Re: Unicode conformant character encodings and us-ascii

From: Doug Ewell (dewell@adelphia.net)
Date: Sat May 17 2003 - 17:09:15 EDT

Next message: Jim Allan: "Re: 8-bit encodings and ASCII (was: Unicode conformant character encodings and us-ascii)"

Previous message: Philippe Verdy: "Re: Decimal separator with more than one character?"
In reply to: Philippe Verdy: "Re: Unicode conformant character encodings and us-ascii"
Next in thread: Addison Phillips [wM]: "RE: Unicode conformant character encodings and us-ascii"
Messages sorted by: [ date ] [ thread ] [ subject ] [ author ] [ attachment ]
Mail actions: [ respond to this message ] [ mail a new topic ]

Philippe Verdy <verdy_p at wanadoo dot fr> wrote:

>> Are not BE and LE regarded as different encoding forms, making five
>> encoding forms (UTF-8, UTF-16BE, UTF-16LE, UTF-32BE & UTF-32LE)?
>
> This was true up to Unicode 3.x, but not since Unicode 4.0.0 which
> makes a distinction between encoding forms (that are serialization of
> code points to an ordered list of fixed-width code units), and
> encoding schemes (that are serialization of these encoding forms to
> ordered streams of bytes, taking into account the byte ordering).

This distinction is not new with Unicode 4.0. It has been in place
since UTR #17, "Character Encoding Model," was first published in 1999.

> There are also other non-standardized encoding forms in Unicode
> Technical reports (BOCU and SCSU which use 8-bit code units like
> UTF-8, and use a trivial serialization to bytes), plus an additional
> encoding scheme (CESU, which generates streams of bytes from the
> UTF-16 encoding form).

SCSU and BOCU-1 are Transfer Encoding Syntaxes, not Character Encoding
Schemes and certainly not Character Encoding Forms. The distinction
really is important, even if it doesn't appear so at first.

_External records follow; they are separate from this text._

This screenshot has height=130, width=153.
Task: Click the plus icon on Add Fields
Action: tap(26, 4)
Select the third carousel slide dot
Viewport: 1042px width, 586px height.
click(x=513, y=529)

BTW, another terminology point:

"BOCU" is the general name for the compression technique that involves
(a) encoding the difference of each code point from the previous, (b)
adjustment of the "previous" value to improve efficiency, and (c)
encoding the resulting difference in such a way as to preserve binary
ordering (and possibly also achieve other TES-like goals). "BOCU-1,"
described in Technical Note #6, is a specific implementation of the BOCU
technique.

> UTF-7 is also described in a Technical Report

No it isn't. It's described in RFC 2152.

> and is an encoding form (to 7-bit code units) with trivial encoding
> scheme to bytes (not so trivial, because parity bits can be set for
> the high bit for streamed transmission purpose, that can safely be
> changed/ignored, so there are equivalent bytes).

Neither UTF-7 nor SCSU nor BOCU-1 is an encoding form. Please, please
read UTR #17 or the equivalent Unicode 4.0 text and make sure you
understand the distinctions drawn therein.

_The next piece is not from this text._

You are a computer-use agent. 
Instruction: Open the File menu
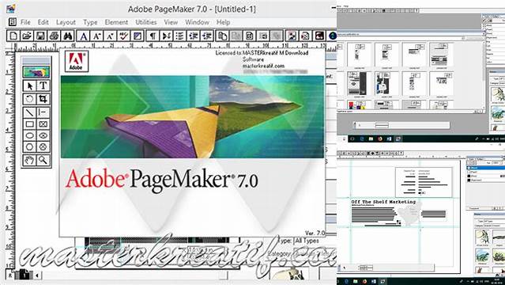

> ISO2022, GB18030 and the new JIS standard are mostly viewed as
> encoding forms with a trivial identity encoding scheme because the
> code units are 8 bits.

ISO 2022 lives in a *completely different world* from Unicode/10646. It
is not a Unicode CEF, CES, or TES. It is best not to think of ISO 2022
and Unicode as being related in any way, even if there are ISO 2022
escape sequences to switch into and out of UTF-8.

What new JIS standard? Did I miss something else?

-Doug Ewell
Fullerton, California
http://users.adelphia.net/~dewell/

Next message: Jim Allan: "Re: 8-bit encodings and ASCII (was: Unicode conformant character encodings and us-ascii)"
Previous message: Philippe Verdy: "Re: Decimal separator with more than one character?"
In reply to: Philippe Verdy: "Re: Unicode conformant character encodings and us-ascii"
Next in thread: Addison Phillips [wM]: "RE: Unicode conformant character encodings and us-ascii"
Messages sorted by: [ date ] [ thread ] [ subject ] [ author ] [ attachment ]
Mail actions: [ respond to this message ] [ mail a new topic ]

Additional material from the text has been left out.